Information shown:
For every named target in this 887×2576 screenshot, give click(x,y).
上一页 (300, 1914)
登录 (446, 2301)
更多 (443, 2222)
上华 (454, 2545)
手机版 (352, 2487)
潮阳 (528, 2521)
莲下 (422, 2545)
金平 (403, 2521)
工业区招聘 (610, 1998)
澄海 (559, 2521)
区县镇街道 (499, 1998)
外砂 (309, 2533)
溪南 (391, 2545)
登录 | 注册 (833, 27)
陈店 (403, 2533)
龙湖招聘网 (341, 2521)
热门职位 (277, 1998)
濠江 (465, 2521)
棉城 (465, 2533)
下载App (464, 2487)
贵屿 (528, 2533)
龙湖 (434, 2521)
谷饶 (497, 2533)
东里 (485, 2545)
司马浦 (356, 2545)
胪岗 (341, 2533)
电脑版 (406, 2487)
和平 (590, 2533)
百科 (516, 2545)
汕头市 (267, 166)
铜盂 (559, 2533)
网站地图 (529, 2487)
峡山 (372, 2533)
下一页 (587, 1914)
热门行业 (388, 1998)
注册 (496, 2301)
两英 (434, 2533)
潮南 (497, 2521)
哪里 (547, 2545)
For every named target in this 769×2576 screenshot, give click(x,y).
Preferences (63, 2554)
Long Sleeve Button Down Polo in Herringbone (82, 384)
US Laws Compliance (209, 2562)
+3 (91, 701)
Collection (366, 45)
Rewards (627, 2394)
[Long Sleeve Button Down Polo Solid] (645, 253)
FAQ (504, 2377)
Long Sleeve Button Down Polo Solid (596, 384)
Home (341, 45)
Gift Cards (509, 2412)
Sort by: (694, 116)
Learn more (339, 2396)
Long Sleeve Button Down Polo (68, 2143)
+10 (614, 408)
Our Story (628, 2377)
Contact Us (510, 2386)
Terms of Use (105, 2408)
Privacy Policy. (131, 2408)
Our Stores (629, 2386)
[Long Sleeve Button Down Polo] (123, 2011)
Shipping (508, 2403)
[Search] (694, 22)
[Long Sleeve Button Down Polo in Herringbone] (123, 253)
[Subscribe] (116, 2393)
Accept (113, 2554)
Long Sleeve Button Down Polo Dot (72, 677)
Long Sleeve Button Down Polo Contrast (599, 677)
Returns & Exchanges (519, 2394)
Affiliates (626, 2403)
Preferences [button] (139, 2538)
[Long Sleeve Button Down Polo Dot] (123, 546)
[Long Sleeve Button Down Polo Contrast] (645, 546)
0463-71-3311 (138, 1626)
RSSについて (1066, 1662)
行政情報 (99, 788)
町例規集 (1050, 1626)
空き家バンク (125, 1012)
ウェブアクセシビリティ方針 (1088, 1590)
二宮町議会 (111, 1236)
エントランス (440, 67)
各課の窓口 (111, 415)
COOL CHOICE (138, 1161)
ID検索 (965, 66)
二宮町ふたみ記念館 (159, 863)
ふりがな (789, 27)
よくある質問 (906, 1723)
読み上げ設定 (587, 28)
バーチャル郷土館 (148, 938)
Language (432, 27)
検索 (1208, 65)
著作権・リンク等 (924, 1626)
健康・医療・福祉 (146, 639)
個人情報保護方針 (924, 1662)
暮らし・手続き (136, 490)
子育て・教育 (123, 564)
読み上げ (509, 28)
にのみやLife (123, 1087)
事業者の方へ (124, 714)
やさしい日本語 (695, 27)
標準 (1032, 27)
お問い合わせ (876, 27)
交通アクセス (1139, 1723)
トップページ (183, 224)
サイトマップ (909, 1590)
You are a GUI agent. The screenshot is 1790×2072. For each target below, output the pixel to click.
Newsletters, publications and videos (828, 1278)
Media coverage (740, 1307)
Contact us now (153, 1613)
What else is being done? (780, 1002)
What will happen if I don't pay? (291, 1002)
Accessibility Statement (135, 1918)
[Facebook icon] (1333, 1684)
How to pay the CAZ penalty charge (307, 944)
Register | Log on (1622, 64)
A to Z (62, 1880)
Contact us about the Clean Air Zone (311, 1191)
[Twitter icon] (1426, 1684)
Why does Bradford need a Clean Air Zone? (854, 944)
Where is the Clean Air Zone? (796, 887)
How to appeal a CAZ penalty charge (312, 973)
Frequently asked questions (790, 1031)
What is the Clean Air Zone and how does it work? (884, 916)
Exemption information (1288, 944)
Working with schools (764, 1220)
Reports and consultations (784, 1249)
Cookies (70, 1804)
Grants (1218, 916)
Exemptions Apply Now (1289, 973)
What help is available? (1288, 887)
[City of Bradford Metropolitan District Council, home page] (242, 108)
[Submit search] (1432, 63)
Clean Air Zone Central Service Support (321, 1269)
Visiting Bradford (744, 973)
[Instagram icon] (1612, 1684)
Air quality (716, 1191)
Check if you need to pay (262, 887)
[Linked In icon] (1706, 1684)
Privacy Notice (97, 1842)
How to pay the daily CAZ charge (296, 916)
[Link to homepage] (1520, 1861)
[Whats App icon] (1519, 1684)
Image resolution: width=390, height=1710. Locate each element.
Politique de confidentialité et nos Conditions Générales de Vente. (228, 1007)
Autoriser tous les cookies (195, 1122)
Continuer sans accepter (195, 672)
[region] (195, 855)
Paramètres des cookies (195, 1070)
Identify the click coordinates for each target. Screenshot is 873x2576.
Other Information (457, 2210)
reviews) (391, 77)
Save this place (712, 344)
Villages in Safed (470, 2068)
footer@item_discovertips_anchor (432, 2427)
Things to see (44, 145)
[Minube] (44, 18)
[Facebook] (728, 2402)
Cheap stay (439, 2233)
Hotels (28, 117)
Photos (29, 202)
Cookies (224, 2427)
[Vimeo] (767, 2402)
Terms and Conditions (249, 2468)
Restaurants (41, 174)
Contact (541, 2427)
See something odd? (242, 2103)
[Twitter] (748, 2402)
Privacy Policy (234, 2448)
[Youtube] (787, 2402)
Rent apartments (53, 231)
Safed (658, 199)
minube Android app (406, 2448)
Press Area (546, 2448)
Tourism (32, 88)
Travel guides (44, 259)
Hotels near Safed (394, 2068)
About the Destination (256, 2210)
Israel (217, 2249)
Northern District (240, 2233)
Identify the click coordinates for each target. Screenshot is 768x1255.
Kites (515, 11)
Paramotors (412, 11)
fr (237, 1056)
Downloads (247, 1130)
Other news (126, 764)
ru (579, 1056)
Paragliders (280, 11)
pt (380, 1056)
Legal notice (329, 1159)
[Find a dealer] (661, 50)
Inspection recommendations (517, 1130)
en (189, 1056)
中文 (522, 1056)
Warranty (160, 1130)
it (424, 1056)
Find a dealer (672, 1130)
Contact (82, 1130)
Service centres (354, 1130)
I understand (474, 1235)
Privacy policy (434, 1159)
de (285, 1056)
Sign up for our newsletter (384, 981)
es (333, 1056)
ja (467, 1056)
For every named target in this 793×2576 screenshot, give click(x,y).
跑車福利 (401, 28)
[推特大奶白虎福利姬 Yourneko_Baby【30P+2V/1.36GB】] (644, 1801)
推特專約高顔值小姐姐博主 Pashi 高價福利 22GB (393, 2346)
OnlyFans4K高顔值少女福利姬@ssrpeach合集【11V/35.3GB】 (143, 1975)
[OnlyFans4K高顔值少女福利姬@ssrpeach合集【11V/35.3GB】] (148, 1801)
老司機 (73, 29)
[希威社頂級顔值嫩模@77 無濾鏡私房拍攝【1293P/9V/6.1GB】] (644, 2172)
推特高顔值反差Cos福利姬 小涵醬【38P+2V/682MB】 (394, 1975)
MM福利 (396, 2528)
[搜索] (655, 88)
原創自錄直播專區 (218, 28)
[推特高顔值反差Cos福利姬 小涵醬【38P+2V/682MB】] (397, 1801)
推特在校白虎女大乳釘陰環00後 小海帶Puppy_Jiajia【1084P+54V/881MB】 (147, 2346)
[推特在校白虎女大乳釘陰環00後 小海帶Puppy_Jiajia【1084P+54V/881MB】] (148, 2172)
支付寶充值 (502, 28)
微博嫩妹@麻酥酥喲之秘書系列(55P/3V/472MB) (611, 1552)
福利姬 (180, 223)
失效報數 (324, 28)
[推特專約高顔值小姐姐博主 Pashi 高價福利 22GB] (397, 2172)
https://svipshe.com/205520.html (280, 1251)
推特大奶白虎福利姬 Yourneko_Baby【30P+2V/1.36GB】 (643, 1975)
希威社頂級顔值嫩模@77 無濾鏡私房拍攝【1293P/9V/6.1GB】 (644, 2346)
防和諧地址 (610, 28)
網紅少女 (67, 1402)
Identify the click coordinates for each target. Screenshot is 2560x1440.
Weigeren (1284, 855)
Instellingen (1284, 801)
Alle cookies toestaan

How to complete this task: Could you restate word for word the lines above, from the one that contains "濠江 (465, 2521)" through the one that contains "Rewards (627, 2394)", and no others?

Result for this exercise:
濠江 (465, 2521)
棉城 (465, 2533)
下载App (464, 2487)
贵屿 (528, 2533)
龙湖 (434, 2521)
谷饶 (497, 2533)
东里 (485, 2545)
司马浦 (356, 2545)
胪岗 (341, 2533)
电脑版 (406, 2487)
和平 (590, 2533)
百科 (516, 2545)
汕头市 (267, 166)
铜盂 (559, 2533)
网站地图 (529, 2487)
峡山 (372, 2533)
下一页 (587, 1914)
热门行业 (388, 1998)
注册 (496, 2301)
两英 (434, 2533)
潮南 (497, 2521)
哪里 (547, 2545)
For every named target in this 769×2576 screenshot, give click(x,y).
Preferences (63, 2554)
Long Sleeve Button Down Polo in Herringbone (82, 384)
US Laws Compliance (209, 2562)
+3 (91, 701)
Collection (366, 45)
Rewards (627, 2394)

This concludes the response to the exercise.